=== Dataset entries ===

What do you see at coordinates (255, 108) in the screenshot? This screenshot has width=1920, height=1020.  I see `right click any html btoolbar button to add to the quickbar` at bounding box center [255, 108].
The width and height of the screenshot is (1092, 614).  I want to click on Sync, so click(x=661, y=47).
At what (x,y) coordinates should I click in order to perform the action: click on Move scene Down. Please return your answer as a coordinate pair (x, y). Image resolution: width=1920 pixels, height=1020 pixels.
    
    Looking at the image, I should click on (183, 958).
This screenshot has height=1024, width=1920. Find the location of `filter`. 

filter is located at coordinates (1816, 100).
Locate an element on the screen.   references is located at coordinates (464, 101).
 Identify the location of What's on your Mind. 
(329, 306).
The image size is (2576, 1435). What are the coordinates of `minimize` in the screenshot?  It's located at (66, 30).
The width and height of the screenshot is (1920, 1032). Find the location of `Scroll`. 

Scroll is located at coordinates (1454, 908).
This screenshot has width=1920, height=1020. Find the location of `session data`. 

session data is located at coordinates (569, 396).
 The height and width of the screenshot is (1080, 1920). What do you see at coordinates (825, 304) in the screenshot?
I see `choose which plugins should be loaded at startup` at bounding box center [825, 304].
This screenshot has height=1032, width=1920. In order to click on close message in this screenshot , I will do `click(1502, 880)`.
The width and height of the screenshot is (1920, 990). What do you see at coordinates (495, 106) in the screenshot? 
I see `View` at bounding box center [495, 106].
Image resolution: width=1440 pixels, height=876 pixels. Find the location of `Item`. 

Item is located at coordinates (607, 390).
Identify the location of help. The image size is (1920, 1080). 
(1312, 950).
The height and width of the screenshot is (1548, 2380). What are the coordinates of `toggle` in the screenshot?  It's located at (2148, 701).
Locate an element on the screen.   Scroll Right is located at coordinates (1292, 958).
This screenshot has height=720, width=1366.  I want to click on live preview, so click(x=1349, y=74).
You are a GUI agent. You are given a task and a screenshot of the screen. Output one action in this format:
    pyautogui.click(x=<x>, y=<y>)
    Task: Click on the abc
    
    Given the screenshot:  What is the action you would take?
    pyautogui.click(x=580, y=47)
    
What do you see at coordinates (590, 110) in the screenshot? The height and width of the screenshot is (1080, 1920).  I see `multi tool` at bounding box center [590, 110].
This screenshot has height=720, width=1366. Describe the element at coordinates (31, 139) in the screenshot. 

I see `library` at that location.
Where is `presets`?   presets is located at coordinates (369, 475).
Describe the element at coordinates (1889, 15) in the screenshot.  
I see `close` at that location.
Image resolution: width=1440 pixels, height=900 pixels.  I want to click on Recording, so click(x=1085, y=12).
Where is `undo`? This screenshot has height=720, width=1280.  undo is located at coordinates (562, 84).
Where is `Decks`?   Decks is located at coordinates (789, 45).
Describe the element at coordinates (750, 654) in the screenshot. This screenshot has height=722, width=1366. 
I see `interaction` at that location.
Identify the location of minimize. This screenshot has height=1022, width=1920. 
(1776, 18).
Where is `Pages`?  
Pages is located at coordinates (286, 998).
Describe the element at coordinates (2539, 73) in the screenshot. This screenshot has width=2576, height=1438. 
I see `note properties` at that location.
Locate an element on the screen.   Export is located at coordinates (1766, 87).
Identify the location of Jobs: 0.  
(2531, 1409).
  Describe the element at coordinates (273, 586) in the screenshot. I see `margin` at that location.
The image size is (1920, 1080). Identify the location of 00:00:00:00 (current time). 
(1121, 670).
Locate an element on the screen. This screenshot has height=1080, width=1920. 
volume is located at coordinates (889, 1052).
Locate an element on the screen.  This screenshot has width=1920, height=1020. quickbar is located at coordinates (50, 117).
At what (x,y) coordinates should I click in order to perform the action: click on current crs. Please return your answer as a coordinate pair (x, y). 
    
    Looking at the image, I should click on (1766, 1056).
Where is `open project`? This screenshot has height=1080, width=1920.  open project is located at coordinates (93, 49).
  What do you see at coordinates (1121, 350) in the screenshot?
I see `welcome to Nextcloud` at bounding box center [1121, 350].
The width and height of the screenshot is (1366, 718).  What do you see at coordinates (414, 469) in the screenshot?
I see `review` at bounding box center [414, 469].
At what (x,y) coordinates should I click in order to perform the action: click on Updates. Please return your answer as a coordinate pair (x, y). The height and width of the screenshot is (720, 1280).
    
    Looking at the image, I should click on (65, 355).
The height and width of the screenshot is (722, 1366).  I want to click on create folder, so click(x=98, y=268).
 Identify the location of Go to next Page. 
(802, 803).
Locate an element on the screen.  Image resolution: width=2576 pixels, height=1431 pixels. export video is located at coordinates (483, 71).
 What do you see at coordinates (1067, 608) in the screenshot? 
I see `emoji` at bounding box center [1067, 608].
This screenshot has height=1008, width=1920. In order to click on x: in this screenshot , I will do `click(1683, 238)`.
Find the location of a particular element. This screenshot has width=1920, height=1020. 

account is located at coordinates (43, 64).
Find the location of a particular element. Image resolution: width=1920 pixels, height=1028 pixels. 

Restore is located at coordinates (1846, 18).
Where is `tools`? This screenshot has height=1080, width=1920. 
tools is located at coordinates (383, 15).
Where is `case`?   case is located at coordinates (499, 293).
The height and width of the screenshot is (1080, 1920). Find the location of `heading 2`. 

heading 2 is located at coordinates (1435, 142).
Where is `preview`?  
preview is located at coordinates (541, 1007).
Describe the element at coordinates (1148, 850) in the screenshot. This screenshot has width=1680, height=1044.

===

*Goal*. Reproduce all items with each occurrence of "Find the location of" swapped for "Determine the position of"; leave every other character unchanged.

*Solution*.
What do you see at coordinates (255, 108) in the screenshot? This screenshot has width=1920, height=1020.  I see `right click any html btoolbar button to add to the quickbar` at bounding box center [255, 108].
The width and height of the screenshot is (1092, 614).  I want to click on Sync, so click(x=661, y=47).
At what (x,y) coordinates should I click in order to perform the action: click on Move scene Down. Please return your answer as a coordinate pair (x, y). Image resolution: width=1920 pixels, height=1020 pixels.
    
    Looking at the image, I should click on (183, 958).
This screenshot has height=1024, width=1920. Determine the position of `filter`. 

filter is located at coordinates (1816, 100).
Locate an element on the screen.   references is located at coordinates (464, 101).
 Identify the location of What's on your Mind. 
(329, 306).
The image size is (2576, 1435). What are the coordinates of `minimize` in the screenshot?  It's located at (66, 30).
The width and height of the screenshot is (1920, 1032). Determine the position of `Scroll`. 

Scroll is located at coordinates (1454, 908).
This screenshot has width=1920, height=1020. Determine the position of `session data`. 

session data is located at coordinates (569, 396).
 The height and width of the screenshot is (1080, 1920). What do you see at coordinates (825, 304) in the screenshot?
I see `choose which plugins should be loaded at startup` at bounding box center [825, 304].
This screenshot has height=1032, width=1920. In order to click on close message in this screenshot , I will do `click(1502, 880)`.
The width and height of the screenshot is (1920, 990). What do you see at coordinates (495, 106) in the screenshot? 
I see `View` at bounding box center [495, 106].
Image resolution: width=1440 pixels, height=876 pixels. Determine the position of `Item`. 

Item is located at coordinates (607, 390).
Identify the location of help. The image size is (1920, 1080). 
(1312, 950).
The height and width of the screenshot is (1548, 2380). What are the coordinates of `toggle` in the screenshot?  It's located at (2148, 701).
Locate an element on the screen.   Scroll Right is located at coordinates (1292, 958).
This screenshot has height=720, width=1366.  I want to click on live preview, so click(x=1349, y=74).
You are a GUI agent. You are given a task and a screenshot of the screen. Output one action in this format:
    pyautogui.click(x=<x>, y=<y>)
    Task: Click on the abc
    
    Given the screenshot:  What is the action you would take?
    pyautogui.click(x=580, y=47)
    
What do you see at coordinates (590, 110) in the screenshot? The height and width of the screenshot is (1080, 1920).  I see `multi tool` at bounding box center [590, 110].
This screenshot has height=720, width=1366. Describe the element at coordinates (31, 139) in the screenshot. 

I see `library` at that location.
Where is `presets`?   presets is located at coordinates (369, 475).
Describe the element at coordinates (1889, 15) in the screenshot.  
I see `close` at that location.
Image resolution: width=1440 pixels, height=900 pixels.  I want to click on Recording, so click(x=1085, y=12).
Where is `undo`? This screenshot has height=720, width=1280.  undo is located at coordinates (562, 84).
Where is `Decks`?   Decks is located at coordinates (789, 45).
Describe the element at coordinates (750, 654) in the screenshot. This screenshot has height=722, width=1366. 
I see `interaction` at that location.
Identify the location of minimize. This screenshot has height=1022, width=1920. 
(1776, 18).
Where is `Pages`?  
Pages is located at coordinates (286, 998).
Describe the element at coordinates (2539, 73) in the screenshot. This screenshot has width=2576, height=1438. 
I see `note properties` at that location.
Locate an element on the screen.   Export is located at coordinates (1766, 87).
Identify the location of Jobs: 0.  
(2531, 1409).
  Describe the element at coordinates (273, 586) in the screenshot. I see `margin` at that location.
The image size is (1920, 1080). Identify the location of 00:00:00:00 (current time). 
(1121, 670).
Locate an element on the screen. This screenshot has height=1080, width=1920. 
volume is located at coordinates (889, 1052).
Locate an element on the screen.  This screenshot has width=1920, height=1020. quickbar is located at coordinates (50, 117).
At what (x,y) coordinates should I click in order to perform the action: click on current crs. Please return your answer as a coordinate pair (x, y). 
    
    Looking at the image, I should click on (1766, 1056).
Where is `open project`? This screenshot has height=1080, width=1920.  open project is located at coordinates (93, 49).
  What do you see at coordinates (1121, 350) in the screenshot?
I see `welcome to Nextcloud` at bounding box center [1121, 350].
The width and height of the screenshot is (1366, 718).  What do you see at coordinates (414, 469) in the screenshot?
I see `review` at bounding box center [414, 469].
At what (x,y) coordinates should I click in order to perform the action: click on Updates. Please return your answer as a coordinate pair (x, y). The height and width of the screenshot is (720, 1280).
    
    Looking at the image, I should click on (65, 355).
The height and width of the screenshot is (722, 1366).  I want to click on create folder, so click(x=98, y=268).
 Identify the location of Go to next Page. 
(802, 803).
Locate an element on the screen.  Image resolution: width=2576 pixels, height=1431 pixels. export video is located at coordinates (483, 71).
 What do you see at coordinates (1067, 608) in the screenshot? 
I see `emoji` at bounding box center [1067, 608].
This screenshot has height=1008, width=1920. In order to click on x: in this screenshot , I will do `click(1683, 238)`.
Determine the position of a particular element. This screenshot has width=1920, height=1020. 

account is located at coordinates (43, 64).
Determine the position of a particular element. Image resolution: width=1920 pixels, height=1028 pixels. 

Restore is located at coordinates (1846, 18).
Where is `tools`? This screenshot has height=1080, width=1920. 
tools is located at coordinates (383, 15).
Where is `case`?   case is located at coordinates (499, 293).
The height and width of the screenshot is (1080, 1920). Determine the position of `heading 2`. 

heading 2 is located at coordinates (1435, 142).
Where is `preview`?  
preview is located at coordinates (541, 1007).
Describe the element at coordinates (1148, 850) in the screenshot. This screenshot has width=1680, height=1044.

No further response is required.